PBAC decision on Olaparib (Lynparza)
Community Affairs Committee’s Inquiry into the availability of new, innovative and specialist cancer drugs in Australia
In February 2015, Ovarian Cancer Australia lodged a submission into the availability of new, innovative and specialist cancer drugs in Australia. Our Director of Research and Advocacy, Dr Katherine Nielsen, was witness at the senate hearing in April and upon request by the committee, made further written recommendations in May 2015. Our submission was based on consultations with women diagnosed with ovarian cancer and their carers, consultations with other cancer support organisations and internal expertise in the field of pharmaceutical development and reimbursement.

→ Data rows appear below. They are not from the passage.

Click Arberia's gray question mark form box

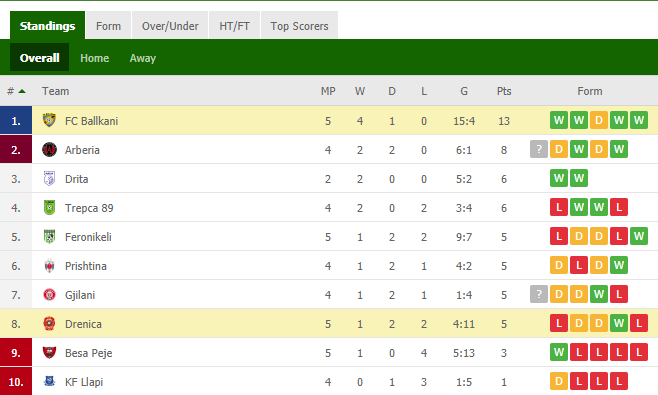coord(539,149)
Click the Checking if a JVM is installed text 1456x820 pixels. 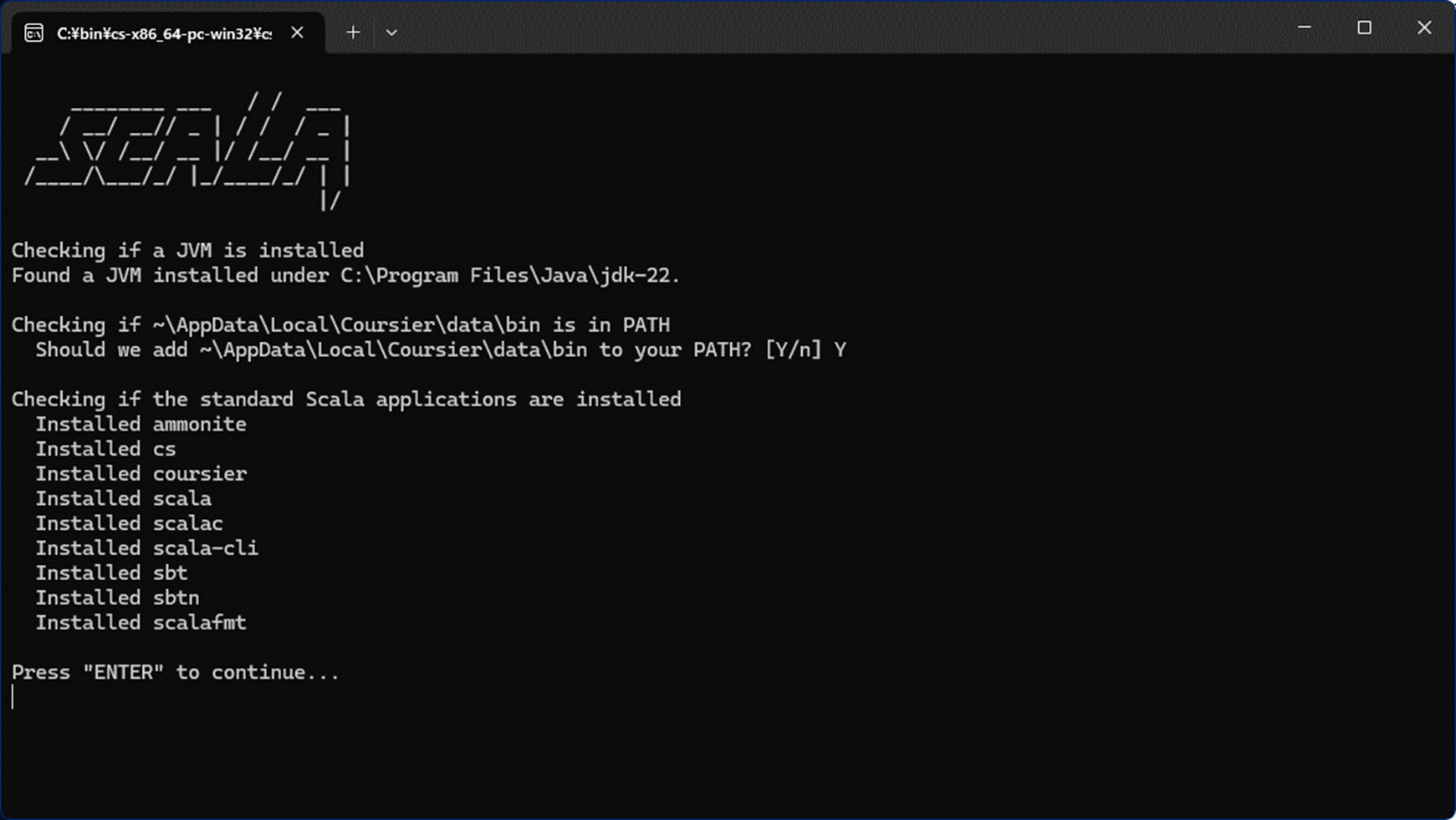187,250
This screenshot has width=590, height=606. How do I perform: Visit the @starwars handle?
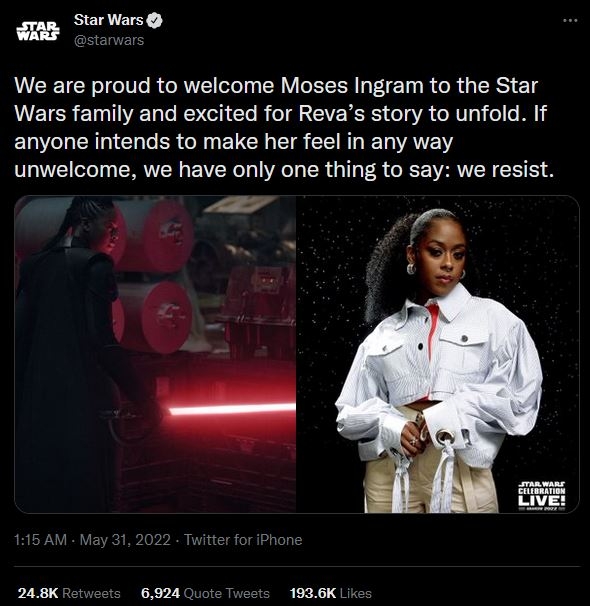(x=109, y=40)
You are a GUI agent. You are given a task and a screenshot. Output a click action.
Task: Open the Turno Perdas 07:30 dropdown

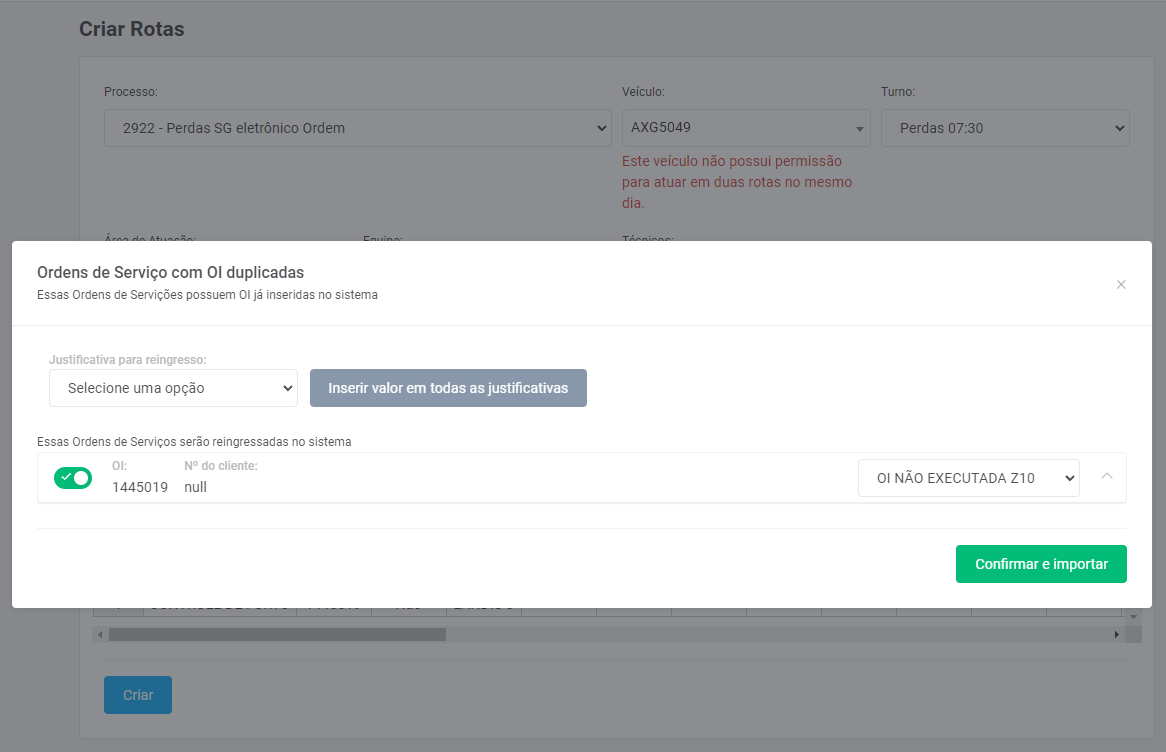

OCA made recommendations for improving transparency on the Pharmaceutical Benefits Advisory Committee decision making and streamlining processes.
Therapeutic Goods Administration Discussion paper on the Orphan drugs program released for public comment
Ovarian Cancer Australia participated in a consumer-led panel by the Therapeutic Goods Administration in February 2015. Ovarian Cancer Australia’s response to the TGA’s discussion paper included recommendations for improving the Orphan drugs program and was lodged in June 2015.
The Standing Committee on Health: Inquiry into Chronic Disease Prevention and Management in Primary Health Care
Ovarian Cancer Australia is a formal member of the Lymphoedema Action Alliance (LAA) which made a strong submission to the Standing Committee in August 2015.
Medical Services Advisory Committee’s Protocol Advisory Sub-Committee (PASC): Application 1380
PASC is looking into germline BRCA mutation testing to determine eligibility for Olaparib maintenance therapy in patients with platinum-sensitive relapsed ovarian cancer, including fallopian tube or primary peritoneal cancer, with high grade serous features or a high grade serous component.
Ovarian Cancer Australia provided a written response and supporting documentation for the BRCA testing protocol in November 2014. Our submission was informed by a previously conducted qualitative consumer survey and through conducting a focus group involving women with high-grade serous cancer.
Pharmaceutical Benefits Advisory Committee public submission regarding the use of bevacizumab in advanced epithelial ovarian, fallopian tube or primary peritoneal cancer
Ovarian Cancer Australia made a written submission in November 2013. Our submission was informed through a qualitative study whereby in depth interviews with women with advanced ovarian cancer who were disease-free after their initial treatment and women who had experienced one or more recurrences. The interview process was designed to explore the value that women place on the end points that are commonly reported as the basis for decisions about the efficacy of therapeutic agents – progression-free survival and overall survival.